As he re-entered his studio and occupied himself in cleaning his palette and brushes and doing a few odd jobs, he cogitated profoundly on the events of the afternoon. One thing was plain to him; the "closure of the incident" was "off." The good lady had fairly taken possession of him. Already she had established herself definitely as an acquaintance, and he saw clearly that the next interview would put her on the footing of a friend. It was an unfortunate affair, but he must make the best of it and continue to "mind his eye"—if the word "continue" was strictly applicable.

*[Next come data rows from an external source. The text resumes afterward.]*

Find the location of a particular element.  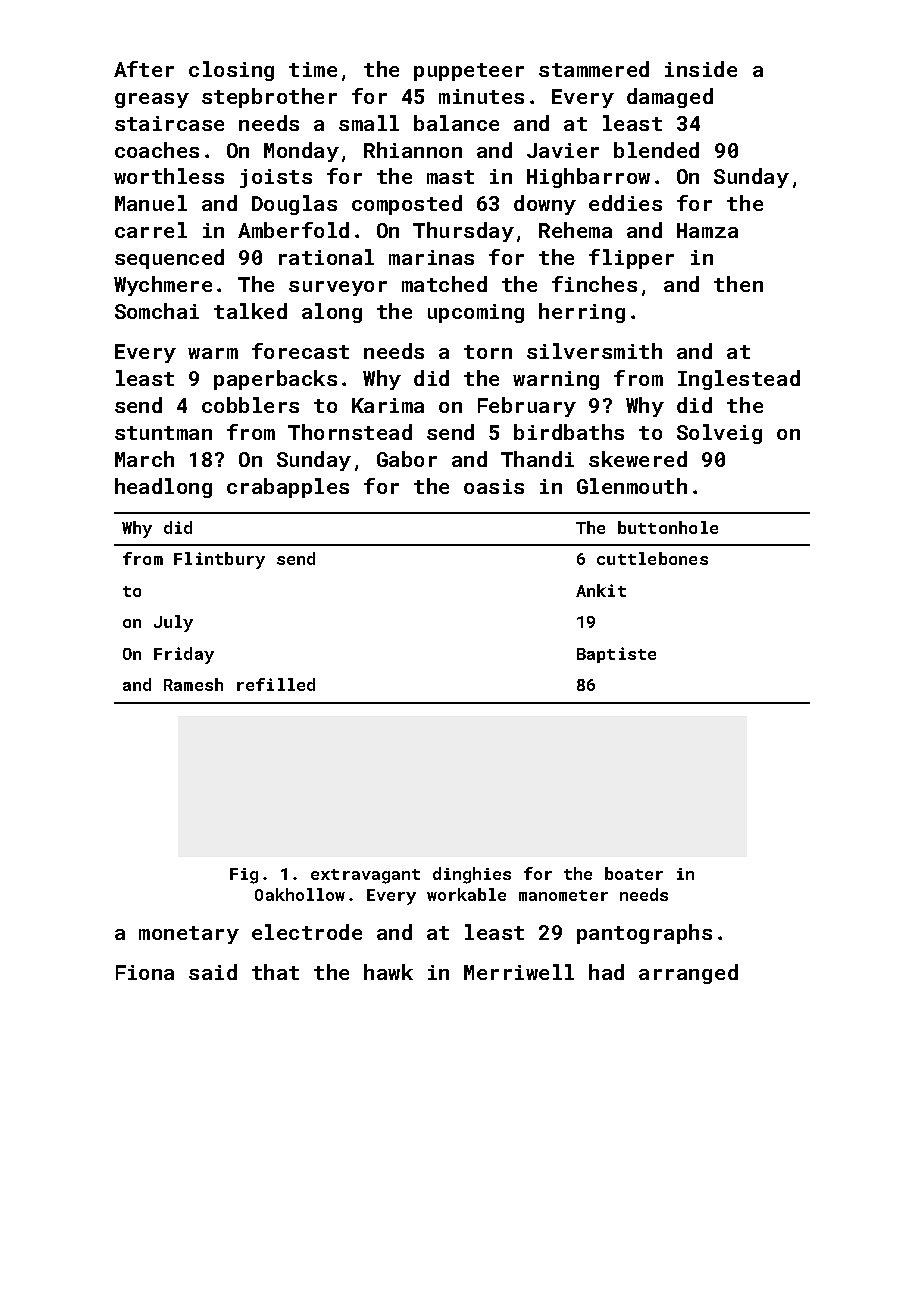

matched is located at coordinates (444, 284).
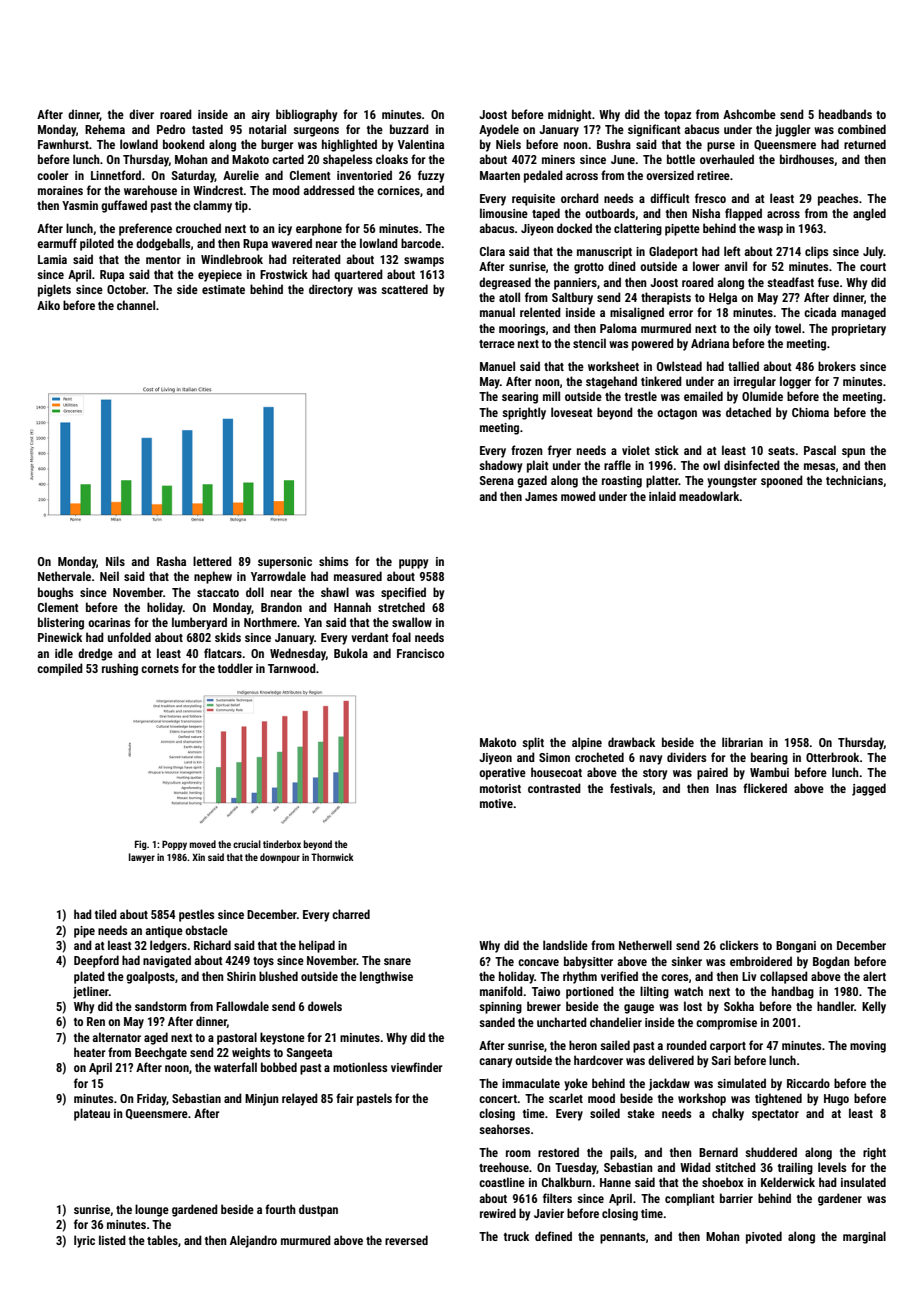 The height and width of the screenshot is (1308, 924). What do you see at coordinates (397, 961) in the screenshot?
I see `snare` at bounding box center [397, 961].
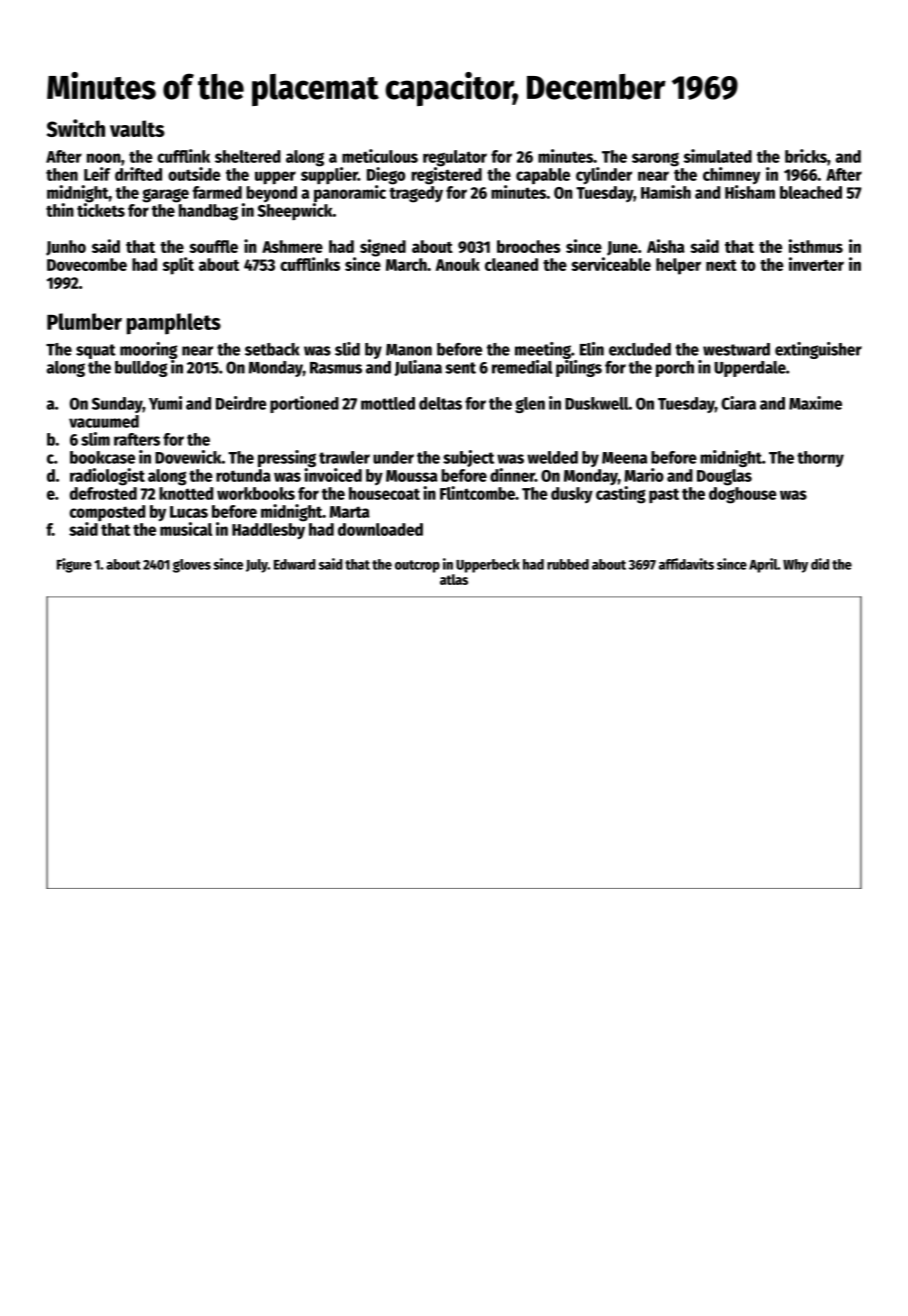 This image has width=908, height=1316. What do you see at coordinates (572, 495) in the image?
I see `dusky` at bounding box center [572, 495].
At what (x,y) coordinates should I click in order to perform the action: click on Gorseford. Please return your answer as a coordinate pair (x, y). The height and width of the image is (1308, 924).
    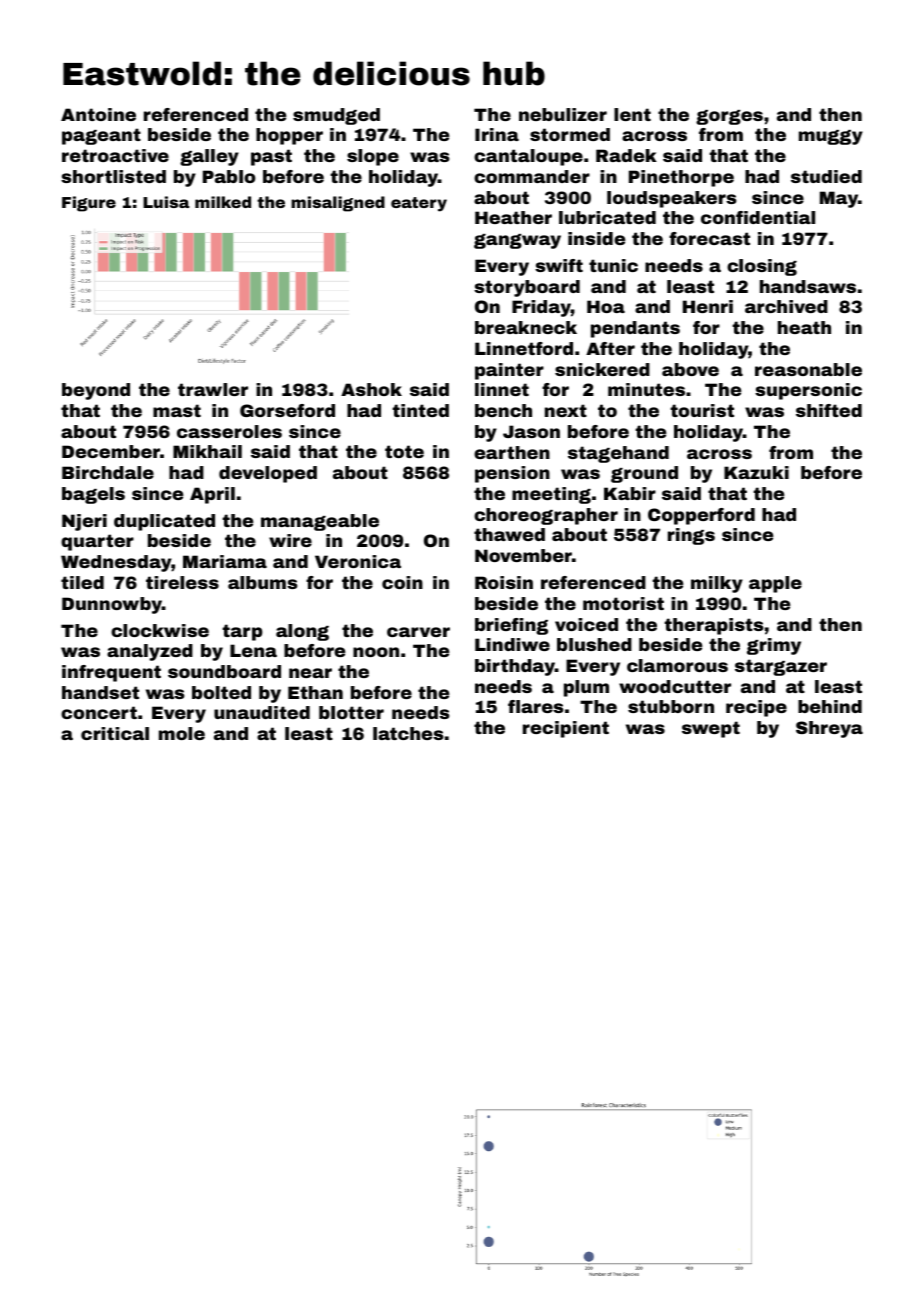
    Looking at the image, I should click on (287, 410).
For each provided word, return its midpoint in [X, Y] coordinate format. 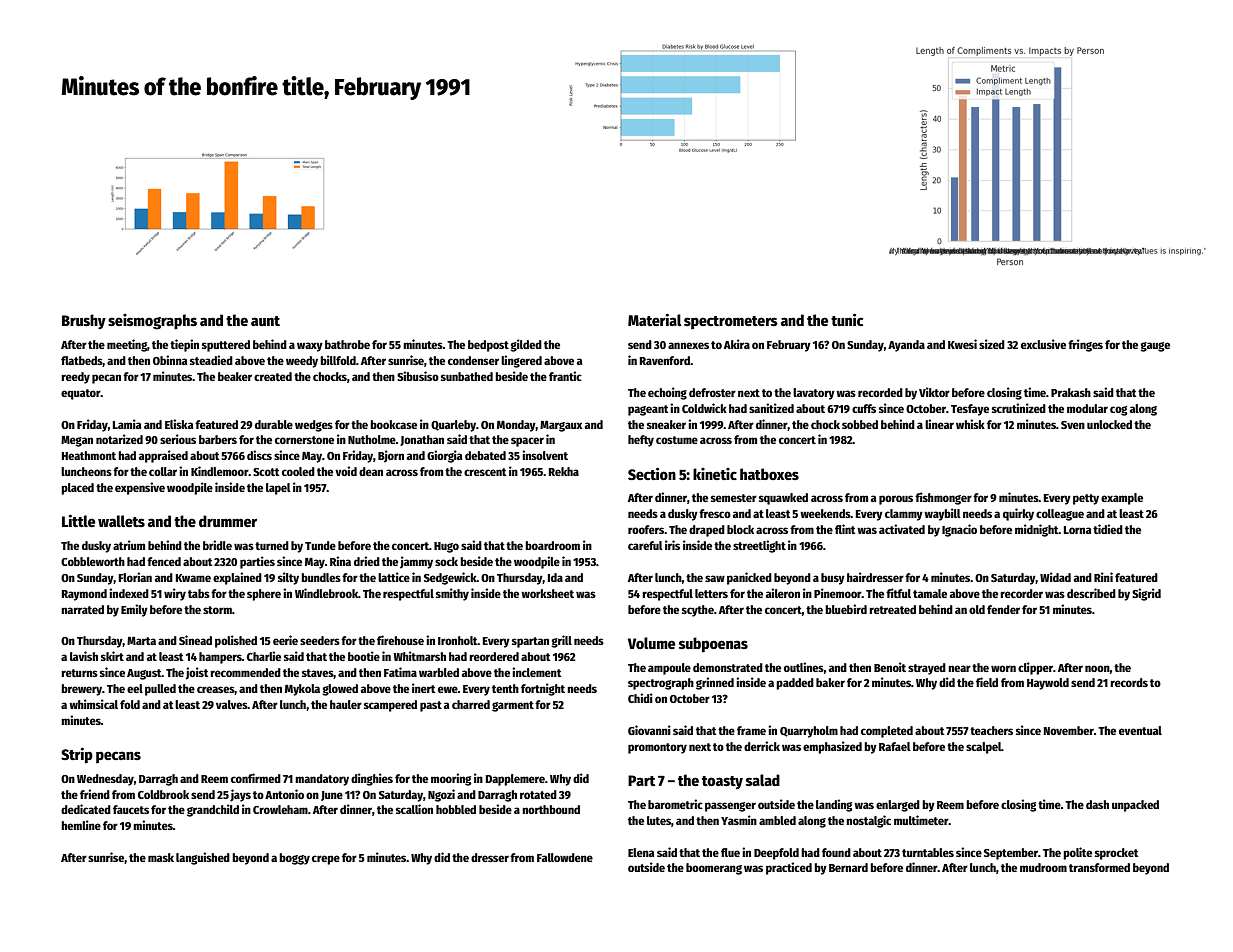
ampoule [669, 669]
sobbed [860, 424]
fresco [715, 513]
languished [203, 858]
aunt [265, 321]
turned [272, 545]
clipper [1035, 668]
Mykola [302, 690]
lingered [521, 361]
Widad [1055, 577]
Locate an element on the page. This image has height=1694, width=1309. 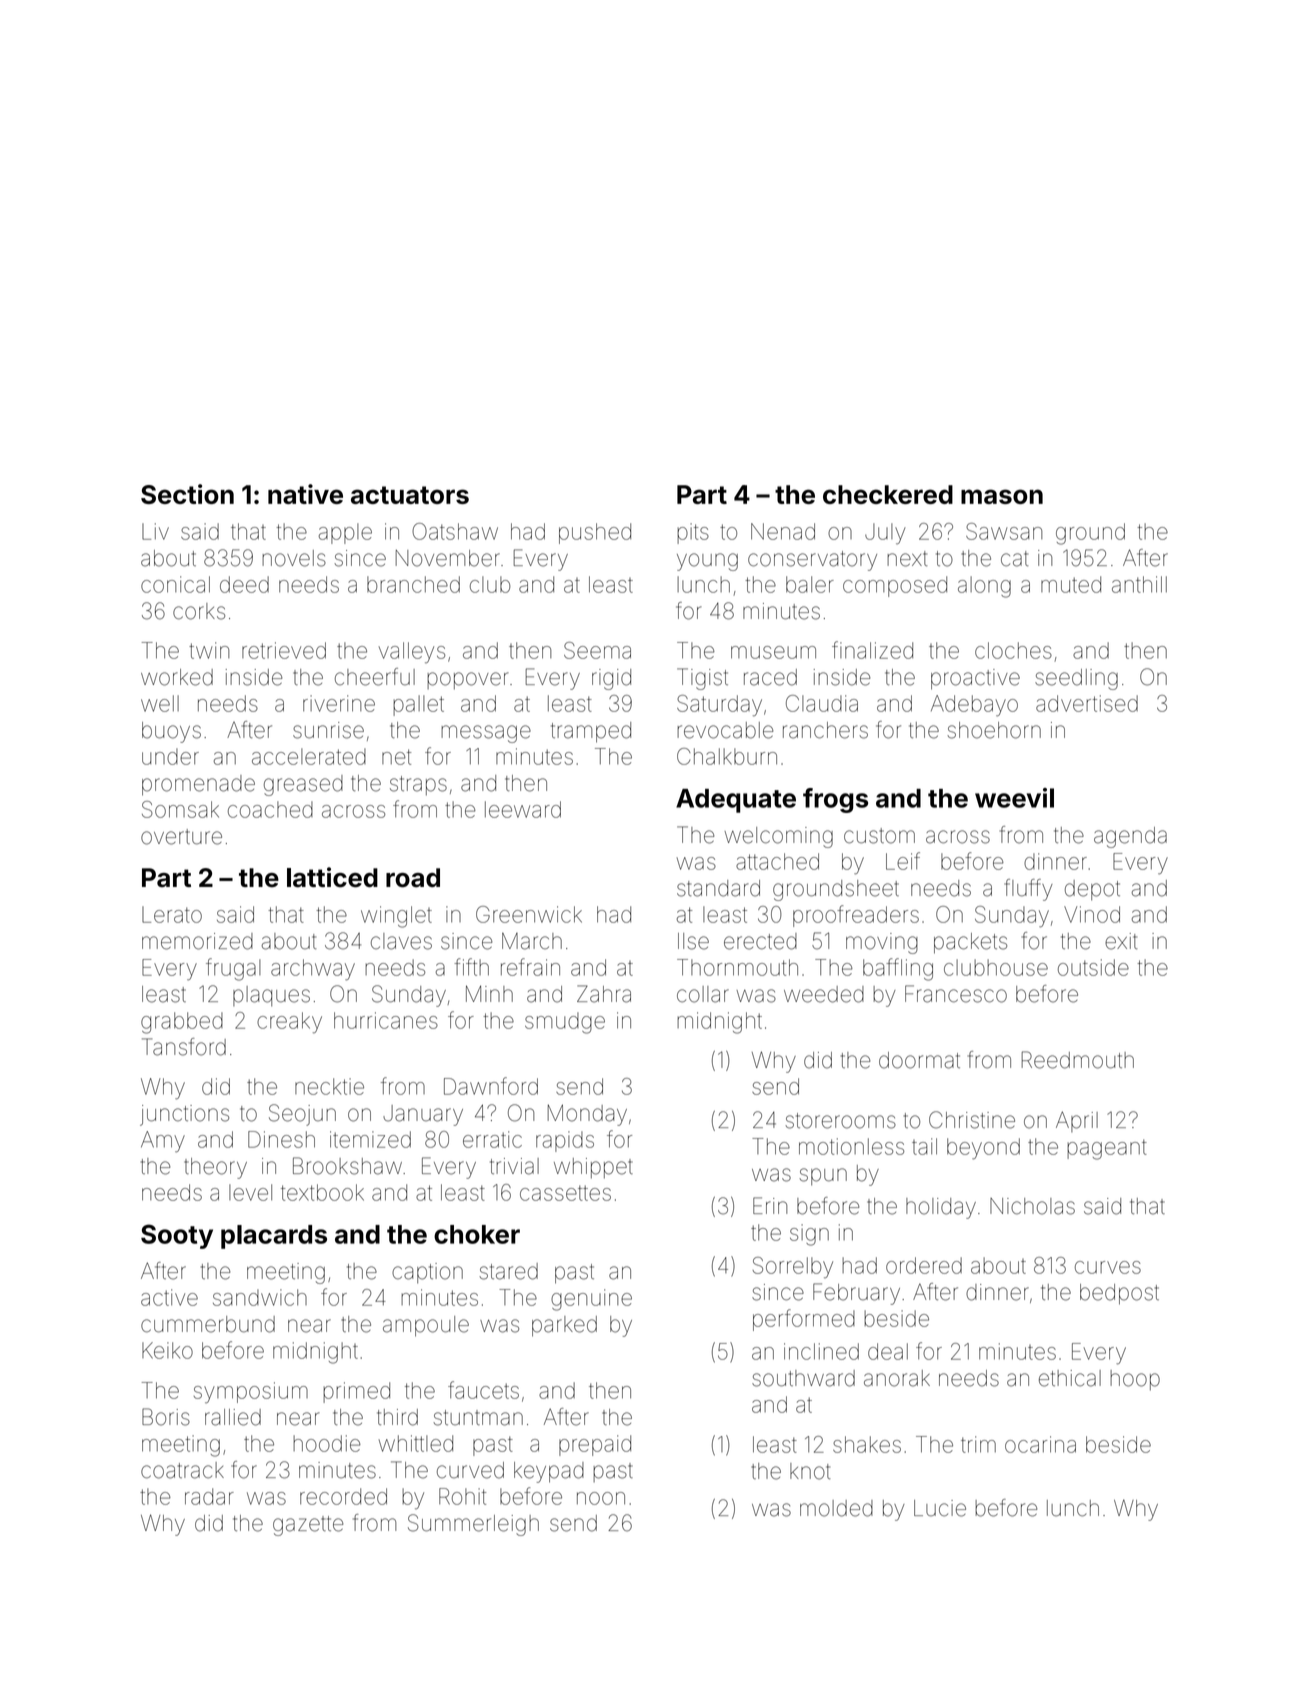
Greenwick is located at coordinates (529, 914).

As to the woman herself, he was completely puzzled. He could make nothing of her. Was she simply an impostor or did she suffer from some extraordinary delusion? The plain and obvious facts were that she could not draw at all, that her water-colour painting was that of an untalented child and that she seemed to have no artistic ideas or the capacity to invent a subject. But was it possible that she had some kind of artistic gifts which he was unable to gauge? The supposition seemed to be negatived by her own admission that she had never felt any interest in pictures. For the outstanding characteristic of real talent is the early age at which it shows itself. Pope "lisped in numbers, for the numbers came;" Mozart and Handel were accomplished musicians, and even composers, when they were small children; John Millais was a masterly draughtsman at the age of five; Bonington died in the twenties with a European reputation; and so with Fred Walker, Chantrey, and a host of others. No, a person who reaches middle age without showing any sign of artistic aptitude is certainly not a born artist.

The only possible conclusion seemed to be that Mrs. Schiller was either a rank impostor or the subject of some strange delusion; and at that he had to leave it. After all, it was not his affair. His concern was to see that he was not involved in any entanglements; and the lady's masterful ways promised to give him full occupation in that respect without troubling about her artistic gifts.